SOURCE MATERIAL:

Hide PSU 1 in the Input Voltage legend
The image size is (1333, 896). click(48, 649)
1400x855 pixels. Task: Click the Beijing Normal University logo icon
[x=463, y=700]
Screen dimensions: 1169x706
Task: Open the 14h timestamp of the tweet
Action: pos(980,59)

DIRECTIVE: Output the lines above verbatim.

TASK SOLUTION:
Hide PSU 1 in the Input Voltage legend
The image size is (1333, 896). click(48, 649)
1400x855 pixels. Task: Click the Beijing Normal University logo icon
[x=463, y=700]
Screen dimensions: 1169x706
Task: Open the 14h timestamp of the tweet
Action: pos(980,59)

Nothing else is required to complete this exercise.